Auch wenn es noch einige Baustellen gibt und BIM im Tiefbau noch am Anfang steht, vom Potenzial sind sowohl Auftraggeber als auch Auftragnehmer überzeugt. Weitere Pilotprojekte sollen wertvolles Know-how und einschlägige Erfahrung liefern. So hat sich etwa die Asfinag zum Ziel gesetzt, mit Pilotprojekten die Möglichkeiten von BIM in sämtlichen Bereichen ihres Portfolios zu untersuchen. Dies betrifft alle Objekttypen und sämtliche Phasen im Lebenszyklus. Davon lernen können Auftraggeber ebenso wie Auftragnehmer. »Viele BIM-Projekte im Tiefbau sind momentan als Pilotprojekte konzipiert und zeichnen sich durch eine gemeinsame, partnerschaftliche Herangehensweise an das Thema BIM aus. Diese Tatsache beschreibt den aktuellen Stand der Technik ganz gut«, sagt Wetschnig abschließend.

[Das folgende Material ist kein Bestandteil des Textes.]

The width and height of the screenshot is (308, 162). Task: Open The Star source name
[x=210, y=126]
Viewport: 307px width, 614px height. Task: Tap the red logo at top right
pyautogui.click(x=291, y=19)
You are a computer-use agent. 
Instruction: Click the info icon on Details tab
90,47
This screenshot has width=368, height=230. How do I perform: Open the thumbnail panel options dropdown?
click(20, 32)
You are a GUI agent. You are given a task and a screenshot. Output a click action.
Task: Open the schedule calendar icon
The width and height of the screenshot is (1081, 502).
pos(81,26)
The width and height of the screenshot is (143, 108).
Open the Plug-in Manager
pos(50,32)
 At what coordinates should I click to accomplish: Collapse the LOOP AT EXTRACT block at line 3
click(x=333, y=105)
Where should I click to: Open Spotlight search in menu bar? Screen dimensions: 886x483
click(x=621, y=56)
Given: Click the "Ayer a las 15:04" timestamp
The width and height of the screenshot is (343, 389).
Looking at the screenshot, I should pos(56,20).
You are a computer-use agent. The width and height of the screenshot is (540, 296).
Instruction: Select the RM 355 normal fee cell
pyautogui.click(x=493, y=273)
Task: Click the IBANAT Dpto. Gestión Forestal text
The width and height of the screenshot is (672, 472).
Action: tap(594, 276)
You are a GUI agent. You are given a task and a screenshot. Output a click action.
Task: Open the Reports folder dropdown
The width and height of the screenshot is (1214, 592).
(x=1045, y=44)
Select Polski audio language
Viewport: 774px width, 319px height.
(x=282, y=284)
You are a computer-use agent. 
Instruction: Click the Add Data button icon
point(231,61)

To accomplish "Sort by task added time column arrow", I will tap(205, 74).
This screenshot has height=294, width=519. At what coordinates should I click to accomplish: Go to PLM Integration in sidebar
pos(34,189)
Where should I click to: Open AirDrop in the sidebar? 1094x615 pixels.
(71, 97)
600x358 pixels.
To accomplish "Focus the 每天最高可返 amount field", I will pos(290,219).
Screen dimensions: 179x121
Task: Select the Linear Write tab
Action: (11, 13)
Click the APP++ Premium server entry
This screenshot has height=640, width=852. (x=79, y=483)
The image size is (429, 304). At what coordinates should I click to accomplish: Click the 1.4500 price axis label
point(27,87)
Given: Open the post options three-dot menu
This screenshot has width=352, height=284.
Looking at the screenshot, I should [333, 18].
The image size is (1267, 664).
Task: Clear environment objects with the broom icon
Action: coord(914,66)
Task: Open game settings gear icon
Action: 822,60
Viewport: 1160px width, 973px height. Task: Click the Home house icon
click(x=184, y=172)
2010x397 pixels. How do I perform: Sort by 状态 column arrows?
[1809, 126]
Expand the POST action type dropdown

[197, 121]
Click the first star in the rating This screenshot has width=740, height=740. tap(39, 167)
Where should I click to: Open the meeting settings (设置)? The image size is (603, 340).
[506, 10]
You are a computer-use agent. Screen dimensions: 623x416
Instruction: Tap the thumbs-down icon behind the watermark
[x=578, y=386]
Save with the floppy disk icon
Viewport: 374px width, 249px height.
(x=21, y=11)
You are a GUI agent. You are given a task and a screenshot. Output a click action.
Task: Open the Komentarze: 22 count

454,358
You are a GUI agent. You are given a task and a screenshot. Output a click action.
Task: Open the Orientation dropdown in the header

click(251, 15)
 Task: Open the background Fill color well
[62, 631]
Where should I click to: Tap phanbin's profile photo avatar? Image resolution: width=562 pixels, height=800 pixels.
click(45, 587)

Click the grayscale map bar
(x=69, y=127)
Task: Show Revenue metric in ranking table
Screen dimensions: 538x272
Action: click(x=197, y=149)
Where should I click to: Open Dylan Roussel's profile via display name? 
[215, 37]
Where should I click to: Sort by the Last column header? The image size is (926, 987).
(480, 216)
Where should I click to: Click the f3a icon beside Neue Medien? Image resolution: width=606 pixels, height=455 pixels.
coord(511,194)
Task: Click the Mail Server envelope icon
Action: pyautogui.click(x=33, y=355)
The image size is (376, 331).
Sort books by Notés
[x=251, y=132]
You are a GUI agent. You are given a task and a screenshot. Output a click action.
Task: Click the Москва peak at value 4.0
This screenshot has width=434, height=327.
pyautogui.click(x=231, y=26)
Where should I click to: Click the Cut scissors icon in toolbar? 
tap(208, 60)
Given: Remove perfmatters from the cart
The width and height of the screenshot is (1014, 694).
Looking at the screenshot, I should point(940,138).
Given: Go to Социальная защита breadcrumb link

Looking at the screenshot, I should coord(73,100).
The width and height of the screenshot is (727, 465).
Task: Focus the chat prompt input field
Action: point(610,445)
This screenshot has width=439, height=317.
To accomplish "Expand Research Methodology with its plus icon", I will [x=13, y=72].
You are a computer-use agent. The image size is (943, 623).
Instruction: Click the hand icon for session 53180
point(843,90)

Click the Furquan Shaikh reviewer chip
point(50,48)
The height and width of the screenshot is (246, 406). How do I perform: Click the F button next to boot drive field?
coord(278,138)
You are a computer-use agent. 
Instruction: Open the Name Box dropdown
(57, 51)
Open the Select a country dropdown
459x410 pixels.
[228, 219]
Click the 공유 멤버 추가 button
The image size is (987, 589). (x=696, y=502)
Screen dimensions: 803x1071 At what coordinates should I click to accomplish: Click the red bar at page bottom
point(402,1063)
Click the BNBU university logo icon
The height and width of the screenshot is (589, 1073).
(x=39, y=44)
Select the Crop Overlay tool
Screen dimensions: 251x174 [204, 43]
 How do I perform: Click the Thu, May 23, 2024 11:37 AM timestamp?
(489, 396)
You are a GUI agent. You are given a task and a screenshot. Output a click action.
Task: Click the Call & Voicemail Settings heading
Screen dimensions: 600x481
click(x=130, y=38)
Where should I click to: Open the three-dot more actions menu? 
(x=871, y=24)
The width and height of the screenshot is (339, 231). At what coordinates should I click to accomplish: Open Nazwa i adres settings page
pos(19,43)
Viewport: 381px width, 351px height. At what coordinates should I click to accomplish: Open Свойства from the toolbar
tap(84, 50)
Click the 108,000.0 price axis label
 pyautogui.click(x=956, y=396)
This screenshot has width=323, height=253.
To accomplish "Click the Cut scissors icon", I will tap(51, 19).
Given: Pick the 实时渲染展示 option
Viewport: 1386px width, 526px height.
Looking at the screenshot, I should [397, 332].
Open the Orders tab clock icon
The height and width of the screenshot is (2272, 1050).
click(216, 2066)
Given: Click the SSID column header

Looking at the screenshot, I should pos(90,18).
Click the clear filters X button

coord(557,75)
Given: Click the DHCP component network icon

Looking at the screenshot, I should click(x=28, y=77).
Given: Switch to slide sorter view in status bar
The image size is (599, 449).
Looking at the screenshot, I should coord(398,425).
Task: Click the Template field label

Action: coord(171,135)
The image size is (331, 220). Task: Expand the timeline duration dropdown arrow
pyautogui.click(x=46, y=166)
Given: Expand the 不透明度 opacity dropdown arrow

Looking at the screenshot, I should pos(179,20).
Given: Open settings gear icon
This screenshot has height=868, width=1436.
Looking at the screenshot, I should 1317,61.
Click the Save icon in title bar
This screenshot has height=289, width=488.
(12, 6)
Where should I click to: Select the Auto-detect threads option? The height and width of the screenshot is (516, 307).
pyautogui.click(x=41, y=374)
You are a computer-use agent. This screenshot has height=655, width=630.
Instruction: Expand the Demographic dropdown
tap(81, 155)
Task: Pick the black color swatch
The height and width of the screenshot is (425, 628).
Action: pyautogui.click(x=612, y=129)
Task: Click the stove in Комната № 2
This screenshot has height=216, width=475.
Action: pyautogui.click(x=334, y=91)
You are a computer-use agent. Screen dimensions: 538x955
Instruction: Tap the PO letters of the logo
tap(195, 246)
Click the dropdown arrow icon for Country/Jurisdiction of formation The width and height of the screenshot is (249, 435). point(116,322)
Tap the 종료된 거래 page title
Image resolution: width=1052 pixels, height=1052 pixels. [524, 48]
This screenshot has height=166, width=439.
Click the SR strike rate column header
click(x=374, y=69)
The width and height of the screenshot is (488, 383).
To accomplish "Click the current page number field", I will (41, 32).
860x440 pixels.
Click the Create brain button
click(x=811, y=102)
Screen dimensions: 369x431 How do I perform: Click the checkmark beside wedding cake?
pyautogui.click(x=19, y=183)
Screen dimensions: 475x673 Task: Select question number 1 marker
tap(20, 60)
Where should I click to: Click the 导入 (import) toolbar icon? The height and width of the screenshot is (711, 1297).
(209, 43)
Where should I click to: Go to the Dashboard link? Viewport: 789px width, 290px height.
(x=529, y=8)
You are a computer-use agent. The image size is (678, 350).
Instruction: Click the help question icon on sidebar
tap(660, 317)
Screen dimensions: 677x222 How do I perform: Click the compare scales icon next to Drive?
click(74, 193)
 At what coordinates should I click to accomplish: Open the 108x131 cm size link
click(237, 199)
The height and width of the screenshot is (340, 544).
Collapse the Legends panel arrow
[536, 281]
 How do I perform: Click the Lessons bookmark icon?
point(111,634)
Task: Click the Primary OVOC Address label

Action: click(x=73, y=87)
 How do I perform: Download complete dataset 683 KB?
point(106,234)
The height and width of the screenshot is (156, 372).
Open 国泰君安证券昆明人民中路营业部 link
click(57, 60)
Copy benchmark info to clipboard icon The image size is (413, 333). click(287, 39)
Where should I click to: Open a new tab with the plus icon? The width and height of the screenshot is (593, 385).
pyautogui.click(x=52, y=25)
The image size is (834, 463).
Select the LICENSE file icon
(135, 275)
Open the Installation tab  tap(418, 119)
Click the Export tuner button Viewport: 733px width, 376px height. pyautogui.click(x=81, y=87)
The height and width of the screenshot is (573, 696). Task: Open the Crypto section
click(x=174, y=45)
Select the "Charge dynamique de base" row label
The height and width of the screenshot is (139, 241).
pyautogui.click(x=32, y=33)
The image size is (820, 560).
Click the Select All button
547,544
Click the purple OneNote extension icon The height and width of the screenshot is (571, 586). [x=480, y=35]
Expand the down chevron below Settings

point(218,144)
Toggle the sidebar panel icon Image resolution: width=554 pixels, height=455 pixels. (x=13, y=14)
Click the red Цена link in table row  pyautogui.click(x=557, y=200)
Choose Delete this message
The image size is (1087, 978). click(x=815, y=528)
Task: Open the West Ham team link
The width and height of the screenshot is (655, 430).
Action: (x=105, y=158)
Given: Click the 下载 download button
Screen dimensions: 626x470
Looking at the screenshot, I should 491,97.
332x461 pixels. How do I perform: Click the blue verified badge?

Vorteile von BIM im Projektgeschäft

- Erhöhung der Planungssicherheit und der Prozesstransparenz.
- Komplexe Projekte mit wachsenden Anforderungen werden mit BIM beherrschbar.
- Verbesserung der Projektkommunikation und des Projektmarketings.
- Unmittelbare und kontinuierliche Verfügbarkeit aller aktuellen und relevanten Daten.
- Gleichbleibende hohe Qualität durch Standardisierung der Arbeitsweisen.
- Verkürzung von Ausführungszeiten.
- Minimierung von Risiken in der Bauausführung und Reduktion von Baukosten.
- Erhöhung des Vorfertigungsgrads.
- Weiterverwendung von Informationen für den Betrieb.

Stiftungsprofessur Tunnel Information Modeling

Das BMVIT hat eine neue Stiftungsprofessur für Tunnel Information Modeling (TIM) an der Uni Innsbruck ausgeschrieben. TIM umfasst den Lebenszyklus von Untertagebauwerken sowie untertägiger Infrastruktur für Straße, Bahn oder Wasserversorgung und -entsorgung. Das Themenfeld erstreckt sich dabei von der Planung über die Bauphase bis hin zu Betrieb, Wartung sowie Sanierung und ist geprägt von der Beteiligung verschiedener Fachdisziplinen. Das Ziel der Stiftungsprofessur für Tunnel Information Modeling ist es, die Prozesse des Tief- und Untertagebaus wissenschaftlich für eine fachübergreifende digitale Bearbeitung in der Planungs-, Bau- und Betriebsphase aufzubereiten. Der nahe gelegene Brenner Basistunnel soll bei der praktischen Umsetzung und systematischen Evaluierung der Forschungsergebnisse mithelfen.

Das BMVIT stellt für die Professur in den ersten fünf Jahren 1,5 Millionen Euro zur Verfügung, die in gleicher Höhe von der Universität Innsbruck und den mitfinanzierenden Partnern Herrenknecht AG und TPH Bausysteme GmbH aufgebracht werden.